Figure 5. Intermediary links.

Figure 5

(A) Ratio Inline graphic between the number of links with mentions or retweets and number of follower links. (B) Distribution of the links in the follower network (black curve), those with mentions (red curve) and retweets (green curve) as a function of the number of non-shared groups of the users connected by the link. Inset, ratios between these distributions and the follower network.

Discussion

In summary, we have found groups of users analyzing the follower network of Twitter with clustering techniques. The activity in the network in terms of the messages called mentions and retweets clearly correlates with the landscape that the presence of the groups introduces in the network. Mentions, which are supposed to be more personal messages, tend to concentrate inside the groups or on links connecting close groups. This effect is stronger the larger the number of mentions exchanged and if they are reciprocated. Retweets, which are associated to information propagation events, appear with higher probability in links between groups, especially those that connect groups that do not show a high overlap, and more importantly on links connected to users who intermediate between groups. These intermediary users belong to multiple groups and play an important role in the spreading of information. They acquire information in one group and launch retweets targeting the other groups of which they are members. At the same time, the access to new information can transform them into attractive targets to be retweeted by their followers. The relevance of certain users for the spread of information in online social media has been discussed in previous works. Our method provides a way to identify these special users as brokers of information between different groups using as only input the follower network.

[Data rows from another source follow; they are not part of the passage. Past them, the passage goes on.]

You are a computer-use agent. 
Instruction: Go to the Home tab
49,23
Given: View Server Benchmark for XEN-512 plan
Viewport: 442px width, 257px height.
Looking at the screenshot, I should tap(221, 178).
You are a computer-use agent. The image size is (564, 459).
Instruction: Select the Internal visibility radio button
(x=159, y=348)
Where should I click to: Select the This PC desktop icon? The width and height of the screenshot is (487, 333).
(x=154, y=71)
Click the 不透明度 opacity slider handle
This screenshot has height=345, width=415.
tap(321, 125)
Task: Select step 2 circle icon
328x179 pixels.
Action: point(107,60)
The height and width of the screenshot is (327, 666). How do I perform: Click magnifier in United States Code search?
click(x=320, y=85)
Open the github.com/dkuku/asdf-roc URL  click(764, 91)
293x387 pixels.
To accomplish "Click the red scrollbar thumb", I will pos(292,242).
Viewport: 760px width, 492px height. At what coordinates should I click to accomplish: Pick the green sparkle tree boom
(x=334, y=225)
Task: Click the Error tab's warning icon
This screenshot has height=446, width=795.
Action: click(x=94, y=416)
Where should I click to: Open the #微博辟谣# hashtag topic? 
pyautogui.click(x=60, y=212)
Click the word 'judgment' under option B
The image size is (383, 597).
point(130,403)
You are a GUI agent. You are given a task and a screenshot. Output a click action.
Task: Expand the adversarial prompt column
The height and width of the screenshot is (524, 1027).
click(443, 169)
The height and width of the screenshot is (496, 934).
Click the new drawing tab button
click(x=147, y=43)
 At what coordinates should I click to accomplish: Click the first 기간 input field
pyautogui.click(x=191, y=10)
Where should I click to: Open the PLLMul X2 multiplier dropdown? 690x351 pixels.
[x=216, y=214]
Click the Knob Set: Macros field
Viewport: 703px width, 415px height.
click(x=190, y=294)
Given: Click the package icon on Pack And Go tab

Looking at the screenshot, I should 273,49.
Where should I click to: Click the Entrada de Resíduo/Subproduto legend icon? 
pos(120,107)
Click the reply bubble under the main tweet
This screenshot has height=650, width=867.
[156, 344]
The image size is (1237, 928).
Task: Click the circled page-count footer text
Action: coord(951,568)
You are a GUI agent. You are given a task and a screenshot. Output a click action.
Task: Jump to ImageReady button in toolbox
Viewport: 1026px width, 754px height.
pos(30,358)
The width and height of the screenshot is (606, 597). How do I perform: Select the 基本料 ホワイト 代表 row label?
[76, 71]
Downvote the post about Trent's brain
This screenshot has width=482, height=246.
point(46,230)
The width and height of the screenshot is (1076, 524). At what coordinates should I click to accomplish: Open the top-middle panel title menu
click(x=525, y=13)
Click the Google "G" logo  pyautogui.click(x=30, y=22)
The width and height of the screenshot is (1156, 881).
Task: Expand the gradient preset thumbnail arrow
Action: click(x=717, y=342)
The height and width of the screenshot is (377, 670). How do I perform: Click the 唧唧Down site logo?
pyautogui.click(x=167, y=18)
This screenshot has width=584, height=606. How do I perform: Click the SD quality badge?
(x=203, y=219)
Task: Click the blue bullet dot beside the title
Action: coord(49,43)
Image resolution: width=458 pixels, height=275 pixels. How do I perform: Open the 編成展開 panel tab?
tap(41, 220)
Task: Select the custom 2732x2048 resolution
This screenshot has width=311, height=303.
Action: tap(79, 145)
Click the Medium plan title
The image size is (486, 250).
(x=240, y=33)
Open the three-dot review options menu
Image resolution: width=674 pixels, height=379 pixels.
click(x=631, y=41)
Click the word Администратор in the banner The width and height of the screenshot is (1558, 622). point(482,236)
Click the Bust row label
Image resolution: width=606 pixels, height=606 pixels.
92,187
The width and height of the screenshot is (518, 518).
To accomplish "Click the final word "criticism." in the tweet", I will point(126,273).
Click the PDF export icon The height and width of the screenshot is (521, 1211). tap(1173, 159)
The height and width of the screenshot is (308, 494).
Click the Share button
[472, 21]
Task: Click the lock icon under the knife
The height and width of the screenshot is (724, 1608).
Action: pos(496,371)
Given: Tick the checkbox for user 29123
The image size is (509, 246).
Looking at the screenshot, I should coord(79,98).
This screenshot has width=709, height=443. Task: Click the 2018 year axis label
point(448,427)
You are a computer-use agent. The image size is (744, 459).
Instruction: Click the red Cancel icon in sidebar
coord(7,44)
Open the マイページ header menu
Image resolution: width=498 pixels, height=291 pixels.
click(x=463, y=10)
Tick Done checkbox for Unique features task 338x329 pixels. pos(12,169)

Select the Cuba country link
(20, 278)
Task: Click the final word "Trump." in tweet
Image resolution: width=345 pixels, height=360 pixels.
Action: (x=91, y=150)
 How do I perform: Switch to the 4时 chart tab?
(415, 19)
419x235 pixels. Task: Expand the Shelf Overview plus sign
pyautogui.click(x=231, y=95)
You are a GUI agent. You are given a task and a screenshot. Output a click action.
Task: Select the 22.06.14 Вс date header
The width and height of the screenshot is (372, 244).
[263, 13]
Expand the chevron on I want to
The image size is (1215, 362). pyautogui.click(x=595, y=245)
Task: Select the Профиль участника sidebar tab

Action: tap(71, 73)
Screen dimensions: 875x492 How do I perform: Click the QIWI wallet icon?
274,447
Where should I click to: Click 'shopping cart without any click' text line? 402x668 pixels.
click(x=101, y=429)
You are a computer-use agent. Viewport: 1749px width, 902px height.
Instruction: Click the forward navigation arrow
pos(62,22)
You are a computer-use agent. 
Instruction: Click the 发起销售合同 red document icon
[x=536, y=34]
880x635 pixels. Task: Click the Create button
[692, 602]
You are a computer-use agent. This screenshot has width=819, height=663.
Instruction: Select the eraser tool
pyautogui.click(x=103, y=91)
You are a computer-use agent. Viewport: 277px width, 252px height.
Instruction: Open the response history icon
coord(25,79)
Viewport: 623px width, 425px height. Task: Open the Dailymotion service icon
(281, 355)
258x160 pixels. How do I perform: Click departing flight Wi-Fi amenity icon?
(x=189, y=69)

From the sociological point of view, the way that the activity localizes with respect to the groups allow us to establish a parallelism with the organization of offline social networks.In particular, we have shown that the theory of the strength of weak ties proposed by Granovetter to characterize offline social network applies also to an online network. Furthermore, some of our results can be explained within the framework of Burt's brokerage and closure and Aral's diversity-bandwidth tradeoff theories. The specific properties of Twitter offers an opportunity to study directly the importance of the links for personal communications or for information diffusion. According to these theories, the strong social ties tend to appear at the interior of the groups or between close groups as happens for the links with mentions in Twitter. In addition, the socially weak ties are expected to be more common connecting different groups and to be important for the propagation of information in the network. This is similar to what we observe for the links with retweets that concentrate with high probability in links between dissimilar groups or in intermediary links. Besides the roles assigned by these two theories to the links, we have found that intermediary users and links are also an important component to take into account for understanding information propagation. These links tend to be characterized by high bandwidth and diversity in the context of Aral's study, and exhibit high information diffusion efficiency. Based on all these findings, despite the myth of one million friends and the doubts on the social validity of online links, the simplest connections of the online network bear valuable information on where higher quality interactions take place.

Materials and Methods

4.1 Ethics Statement

The data analyzed are publicly available as they come from a public online social site (Twitter). Furthermore any private information has been removed from the database before the analysis, which has been performed using anonymized data.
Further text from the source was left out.